Thursday, August 31, 2023

No News Is . . . Now Commonplace

 
#17,649


As we approach the fall respiratory season in the Northern Hemisphere, more than 90% of the world's countries no longer regularly report COVID hospitalizations, ICU admissions, or deaths to the World Health Organization.  

The map above, from this week's WHO epidemiological report, shows the entire Western Hemisphere as a blank slate, with no updates provided since early August.  But even those few countries that have reported data have greatly reduced their testing and surveillance. 

 While presenting the available data, the WHO warns:

As countries discontinue COVID-19-specific reporting and integrate respiratory disease surveillance, WHO will use all available sources to continue monitoring the COVID-19 epidemiological situation, especially data on impact. COVID-19 remains a major threat and WHO urges Member States to maintain, not dismantle, their established COVID-19 infrastructure. It is crucial to sustain early warning, surveillance and reporting, variant tracking, early clinical care provision, administration of vaccine boosters to high-risk groups, improvements in ventilation, and regular communication.

Currently, reported cases do not accurately represent infection rates due to the reduction in testing and reporting globally. During this 28-day period, 44% (103 of 234) of countries reported at least one case to WHO – a proportion that has been declining since mid-2022. It is important to note that this statistic does not reflect the actual number of countries where cases exist.

* [Source data]:
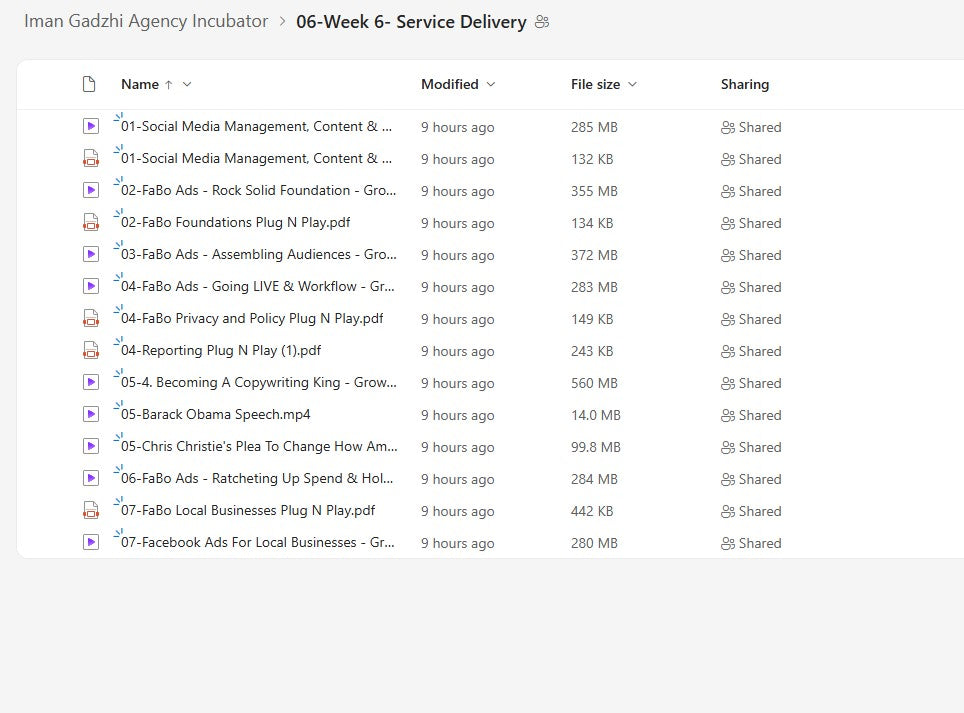The width and height of the screenshot is (964, 713).
Task: Click the shared people icon beside folder title
Action: point(542,22)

* [Exercise instructions]:
1. Please decide whether each statement agrees with the post about COVID reporting to the WHO, answering yes or no and quoting the deciding words of the post: (a) more than 90% of countries no longer regularly report COVID hospitalizations, ICU admissions, or deaths to the WHO; (b) the WHO urges Member States to dismantle their COVID-19 infrastructure; (c) during the 28-day period, 103 of 234 countries reported at least one case.
2. According to the post about COVID reporting to the WHO, why do reported cases not accurately represent infection rates? Answer in one to three sentences.
3. Write the next part of the post about COVID reporting to the WHO, beginning after its final sentence.

* [Answers to the problems]:
1.
(a) Yes: "more than 90% of the world's countries no longer regularly report COVID hospitalizations, ICU admissions, or deaths to the World Health Organization."
(b) No: "WHO urges Member States to maintain, not dismantle, their established COVID-19 infrastructure."
(c) Yes: "44% (103 of 234) of countries reported at least one case to WHO"

2. Reported cases do not accurately represent infection rates because testing and reporting have been reduced globally.

3.
Data is so sparse that the WHO now reports (see table below) data based on the combined past two 28-day monitoring periods, instead of the standard past 28 days alone

Otherwise, there'd be a more than just two WHO regions with data listed as N/A on this chart. 

Among the roughly 8% of countries that are consistently reporting to the WHO, a significant portion (35%) are seeing an increase in ICU admissions. 

Among the 17 countries consistently reporting new ICU admissions to WHO, six (35%) countries showed an increase of 20% or greater in new ICU admissions during the past 28 days compared to the previous 28-day period: Ireland (16 vs six; +167%), Malta (seven vs four; +75%), Singapore (10 vs six; +67%), Latvia (five vs three; +67%), Greece (27 vs 17; +59%), and Netherlands (12 vs 10; +20%). The highest numbers of new ICU admissions were reported from Brazil (375 vs 627; -40%), Australia (82 vs 148; -45%), and Italy (57 vs 61; -7%).

But based on the increasingly inconsistent, and flimsy global reporting, it is impossible to say whether  that represents a genuine trend, or simply a blip in the data.  

I'm seeing anecdotal reports on social media (and in the press, such as this one today from Serbia) of increased hospital admissions for COVID in a few places around the globe, but without good data it is impossible to put it into any reasonable context.

The political decision to declare victory, and dismantle COVID surveillance and reporting (primarily to improve the global economy), only works as long as COVID cooperates. 

On the plus side, with surveillance like this, we will have far less time to worry about the next wave.